Understanding the determinants of α-conotoxin (α-CTX) selectivity for different nicotinic acetylcholine receptor (nAChR) subtypes is a prerequisite for the design of tool compounds to study nAChRs. However, selectivity optimization of these small, disulfide-rich peptides is difficult not only because of an absence of α-CTX/nAChR co-structures but also because it is challenging to predict how a mutation to an α-CTX will alter its potency and selectivity. As a prototypical system to investigate selectivity, we employed the α-CTX LvIA that is 25-fold selective for the α3ß2 nAChR over the related α3ß4 nAChR subtype, which is a target for nicotine addiction. Using two-electrode voltage clamp electrophysiology, we identified LvIA[D11R] that is 2-fold selective for the α3ß4 nAChR, reversing the subtype preference.
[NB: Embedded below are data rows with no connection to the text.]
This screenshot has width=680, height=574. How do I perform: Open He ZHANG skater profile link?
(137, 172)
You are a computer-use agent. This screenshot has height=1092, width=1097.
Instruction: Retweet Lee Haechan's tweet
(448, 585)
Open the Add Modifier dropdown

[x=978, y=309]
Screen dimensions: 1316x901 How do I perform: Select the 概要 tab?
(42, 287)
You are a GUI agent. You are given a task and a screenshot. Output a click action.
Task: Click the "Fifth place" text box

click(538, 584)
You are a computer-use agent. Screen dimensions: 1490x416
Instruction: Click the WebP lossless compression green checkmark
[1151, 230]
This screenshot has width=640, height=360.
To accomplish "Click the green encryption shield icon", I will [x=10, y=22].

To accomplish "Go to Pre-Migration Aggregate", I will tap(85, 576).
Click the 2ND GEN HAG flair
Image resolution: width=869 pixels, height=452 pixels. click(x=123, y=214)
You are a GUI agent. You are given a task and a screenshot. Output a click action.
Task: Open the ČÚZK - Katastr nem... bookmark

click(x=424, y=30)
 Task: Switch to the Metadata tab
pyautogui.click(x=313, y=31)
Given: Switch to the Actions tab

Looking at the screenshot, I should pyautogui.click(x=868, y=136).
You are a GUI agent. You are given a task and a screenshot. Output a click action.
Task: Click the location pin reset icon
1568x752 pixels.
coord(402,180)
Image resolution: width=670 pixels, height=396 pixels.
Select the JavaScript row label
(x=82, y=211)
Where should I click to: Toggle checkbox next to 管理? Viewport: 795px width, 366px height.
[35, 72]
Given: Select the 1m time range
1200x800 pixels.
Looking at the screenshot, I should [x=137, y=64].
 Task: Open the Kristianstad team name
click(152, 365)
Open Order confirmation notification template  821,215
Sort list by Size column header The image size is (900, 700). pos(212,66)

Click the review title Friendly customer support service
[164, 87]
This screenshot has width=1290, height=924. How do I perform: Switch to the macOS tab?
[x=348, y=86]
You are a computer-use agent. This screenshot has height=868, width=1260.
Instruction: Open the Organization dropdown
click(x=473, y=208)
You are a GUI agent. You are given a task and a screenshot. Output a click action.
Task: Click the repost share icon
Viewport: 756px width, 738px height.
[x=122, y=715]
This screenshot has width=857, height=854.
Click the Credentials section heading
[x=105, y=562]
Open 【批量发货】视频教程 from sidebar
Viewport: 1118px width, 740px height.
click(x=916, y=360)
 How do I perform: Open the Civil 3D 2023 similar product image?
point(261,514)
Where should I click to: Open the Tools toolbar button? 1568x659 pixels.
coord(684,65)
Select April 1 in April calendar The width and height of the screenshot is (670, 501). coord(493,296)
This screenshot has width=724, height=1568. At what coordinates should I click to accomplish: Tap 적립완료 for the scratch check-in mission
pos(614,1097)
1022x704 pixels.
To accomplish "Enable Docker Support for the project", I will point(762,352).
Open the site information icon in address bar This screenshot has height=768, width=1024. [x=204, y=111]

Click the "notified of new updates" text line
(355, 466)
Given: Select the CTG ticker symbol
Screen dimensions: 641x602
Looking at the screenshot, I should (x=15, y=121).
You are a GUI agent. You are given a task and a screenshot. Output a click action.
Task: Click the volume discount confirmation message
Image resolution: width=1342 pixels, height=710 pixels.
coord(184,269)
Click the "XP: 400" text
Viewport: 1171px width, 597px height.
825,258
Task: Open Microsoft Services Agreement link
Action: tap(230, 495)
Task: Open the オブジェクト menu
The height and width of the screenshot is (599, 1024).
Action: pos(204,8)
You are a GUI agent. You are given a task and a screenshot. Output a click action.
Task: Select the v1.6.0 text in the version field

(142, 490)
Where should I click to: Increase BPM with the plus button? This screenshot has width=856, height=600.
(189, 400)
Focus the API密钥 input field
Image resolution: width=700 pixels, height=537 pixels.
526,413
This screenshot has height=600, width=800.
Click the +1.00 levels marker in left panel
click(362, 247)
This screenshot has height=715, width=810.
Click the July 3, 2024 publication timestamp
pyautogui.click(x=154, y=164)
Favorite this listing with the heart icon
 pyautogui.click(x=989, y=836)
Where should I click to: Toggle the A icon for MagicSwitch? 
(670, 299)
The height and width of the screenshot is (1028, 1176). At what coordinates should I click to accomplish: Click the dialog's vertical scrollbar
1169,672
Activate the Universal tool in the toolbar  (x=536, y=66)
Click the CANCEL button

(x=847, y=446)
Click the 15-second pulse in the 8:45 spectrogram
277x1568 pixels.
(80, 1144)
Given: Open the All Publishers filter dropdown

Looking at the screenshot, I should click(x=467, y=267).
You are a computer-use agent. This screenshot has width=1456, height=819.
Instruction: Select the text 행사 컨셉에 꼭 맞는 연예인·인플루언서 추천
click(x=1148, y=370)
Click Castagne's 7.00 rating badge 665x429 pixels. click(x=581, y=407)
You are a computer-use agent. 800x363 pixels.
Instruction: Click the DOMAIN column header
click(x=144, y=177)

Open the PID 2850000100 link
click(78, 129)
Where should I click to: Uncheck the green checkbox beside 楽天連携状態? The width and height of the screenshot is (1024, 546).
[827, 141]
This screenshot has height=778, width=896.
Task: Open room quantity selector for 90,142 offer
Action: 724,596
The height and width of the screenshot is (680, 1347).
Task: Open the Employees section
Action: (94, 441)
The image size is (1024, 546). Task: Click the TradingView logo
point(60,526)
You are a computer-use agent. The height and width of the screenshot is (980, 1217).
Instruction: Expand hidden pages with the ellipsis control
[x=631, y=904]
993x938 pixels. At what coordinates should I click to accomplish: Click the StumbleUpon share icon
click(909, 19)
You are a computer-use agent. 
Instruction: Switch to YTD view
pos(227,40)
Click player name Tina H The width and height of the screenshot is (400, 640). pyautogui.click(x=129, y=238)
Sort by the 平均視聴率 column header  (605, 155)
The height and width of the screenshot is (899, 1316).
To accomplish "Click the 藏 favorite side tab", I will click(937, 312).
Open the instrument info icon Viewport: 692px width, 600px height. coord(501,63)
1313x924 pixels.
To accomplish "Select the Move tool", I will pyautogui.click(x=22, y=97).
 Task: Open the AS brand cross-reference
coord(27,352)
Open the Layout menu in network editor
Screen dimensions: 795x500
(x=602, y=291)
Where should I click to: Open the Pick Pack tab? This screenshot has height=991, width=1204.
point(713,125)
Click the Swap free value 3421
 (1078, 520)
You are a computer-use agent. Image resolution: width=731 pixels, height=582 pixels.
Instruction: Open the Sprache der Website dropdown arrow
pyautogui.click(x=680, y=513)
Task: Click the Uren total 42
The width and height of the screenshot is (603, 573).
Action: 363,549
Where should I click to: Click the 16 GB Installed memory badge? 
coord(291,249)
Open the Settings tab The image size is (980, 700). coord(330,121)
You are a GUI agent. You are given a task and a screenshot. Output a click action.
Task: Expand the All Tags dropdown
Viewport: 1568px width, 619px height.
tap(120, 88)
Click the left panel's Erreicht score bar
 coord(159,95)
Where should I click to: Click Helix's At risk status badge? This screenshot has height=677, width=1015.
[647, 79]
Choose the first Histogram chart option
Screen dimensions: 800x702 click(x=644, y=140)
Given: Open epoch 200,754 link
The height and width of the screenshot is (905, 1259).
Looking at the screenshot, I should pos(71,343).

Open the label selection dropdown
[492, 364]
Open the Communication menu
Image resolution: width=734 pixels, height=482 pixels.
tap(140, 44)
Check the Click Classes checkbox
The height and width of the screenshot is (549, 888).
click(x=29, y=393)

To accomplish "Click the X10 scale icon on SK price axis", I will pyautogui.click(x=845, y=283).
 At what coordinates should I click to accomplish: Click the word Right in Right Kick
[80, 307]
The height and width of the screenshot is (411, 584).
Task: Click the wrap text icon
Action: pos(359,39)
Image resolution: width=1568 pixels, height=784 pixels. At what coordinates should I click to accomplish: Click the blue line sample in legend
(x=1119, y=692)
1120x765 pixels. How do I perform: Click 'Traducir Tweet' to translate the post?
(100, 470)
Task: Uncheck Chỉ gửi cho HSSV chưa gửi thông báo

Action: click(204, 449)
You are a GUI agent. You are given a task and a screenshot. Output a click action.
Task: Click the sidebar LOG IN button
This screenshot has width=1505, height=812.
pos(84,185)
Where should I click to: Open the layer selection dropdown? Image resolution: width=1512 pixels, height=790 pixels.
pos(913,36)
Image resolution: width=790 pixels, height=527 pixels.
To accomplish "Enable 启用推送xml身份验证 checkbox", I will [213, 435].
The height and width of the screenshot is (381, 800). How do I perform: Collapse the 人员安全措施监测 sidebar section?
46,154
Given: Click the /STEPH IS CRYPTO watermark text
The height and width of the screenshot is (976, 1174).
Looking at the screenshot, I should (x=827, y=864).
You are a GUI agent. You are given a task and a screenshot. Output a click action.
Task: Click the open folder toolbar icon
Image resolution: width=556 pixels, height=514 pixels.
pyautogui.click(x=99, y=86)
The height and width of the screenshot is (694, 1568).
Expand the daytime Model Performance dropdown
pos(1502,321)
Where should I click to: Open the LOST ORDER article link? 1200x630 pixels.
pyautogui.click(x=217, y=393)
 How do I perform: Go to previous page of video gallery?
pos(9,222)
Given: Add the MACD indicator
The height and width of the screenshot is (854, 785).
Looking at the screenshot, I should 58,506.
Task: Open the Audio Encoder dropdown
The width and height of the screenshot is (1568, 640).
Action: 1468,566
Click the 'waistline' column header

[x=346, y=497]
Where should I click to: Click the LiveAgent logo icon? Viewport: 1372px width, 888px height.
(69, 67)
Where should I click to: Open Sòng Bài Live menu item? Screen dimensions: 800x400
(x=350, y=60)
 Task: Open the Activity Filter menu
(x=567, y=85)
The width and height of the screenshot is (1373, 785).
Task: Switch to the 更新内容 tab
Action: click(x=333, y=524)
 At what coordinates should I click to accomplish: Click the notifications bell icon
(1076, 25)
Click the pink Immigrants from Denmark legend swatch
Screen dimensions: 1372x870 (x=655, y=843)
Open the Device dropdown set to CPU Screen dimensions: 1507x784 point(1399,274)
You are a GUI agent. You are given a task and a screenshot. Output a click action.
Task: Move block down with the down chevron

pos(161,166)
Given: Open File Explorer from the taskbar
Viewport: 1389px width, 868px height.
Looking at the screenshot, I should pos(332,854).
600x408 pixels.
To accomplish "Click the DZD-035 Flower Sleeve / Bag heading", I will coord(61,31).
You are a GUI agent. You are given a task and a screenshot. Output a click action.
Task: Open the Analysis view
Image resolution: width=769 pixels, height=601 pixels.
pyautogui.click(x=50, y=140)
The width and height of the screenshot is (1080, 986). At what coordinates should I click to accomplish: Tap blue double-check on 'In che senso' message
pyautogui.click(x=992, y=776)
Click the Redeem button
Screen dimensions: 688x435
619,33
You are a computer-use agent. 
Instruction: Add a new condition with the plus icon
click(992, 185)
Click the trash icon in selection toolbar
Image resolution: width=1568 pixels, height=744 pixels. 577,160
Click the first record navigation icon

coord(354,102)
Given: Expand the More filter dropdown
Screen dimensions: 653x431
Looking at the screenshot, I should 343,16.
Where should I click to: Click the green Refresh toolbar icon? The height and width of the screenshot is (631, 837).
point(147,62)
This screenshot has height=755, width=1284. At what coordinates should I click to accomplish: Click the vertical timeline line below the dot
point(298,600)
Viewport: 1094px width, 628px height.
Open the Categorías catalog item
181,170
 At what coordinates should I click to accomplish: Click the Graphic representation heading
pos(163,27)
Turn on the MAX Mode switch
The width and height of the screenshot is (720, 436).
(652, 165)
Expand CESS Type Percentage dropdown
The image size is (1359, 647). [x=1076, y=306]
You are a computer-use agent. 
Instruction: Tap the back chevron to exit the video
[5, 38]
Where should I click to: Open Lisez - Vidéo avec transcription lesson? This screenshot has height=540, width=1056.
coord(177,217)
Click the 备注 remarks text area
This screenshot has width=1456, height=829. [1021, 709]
This effect is specifically due to the change in charge and not shape of LvIA[D11R], as substitution of D11 with citrulline retains selectivity for the α3ß2 nAChR. Furthermore, LvIA[D11K] shows a stronger reversal, with 4-fold selectivity for the α3ß4 nAChR. Motivated by these findings, using site-directed mutagenesis, we found that ß2[K79A] (I79 on ß4), but not ß2[K78A] (N78 on ß4), largely restores the potency of basic mutants at position 11. Finally, to understand the structural basis of this effect, we used AlphaFold2 to generate models of LvIA in complex with both nAChR subtypes. Both models confirm the plausibility of an electrostatic mechanism to explain the data and also reproduce a broad range of potency and selectivity structure-activity relationships for LvIA mutants, as measured using free energy perturbation simulations. Our work highlights how electrostatic interactions can drive α-CTX selectivity and may serve as a strategy for optimizing the selectivity of LvIA and other α-CTXs.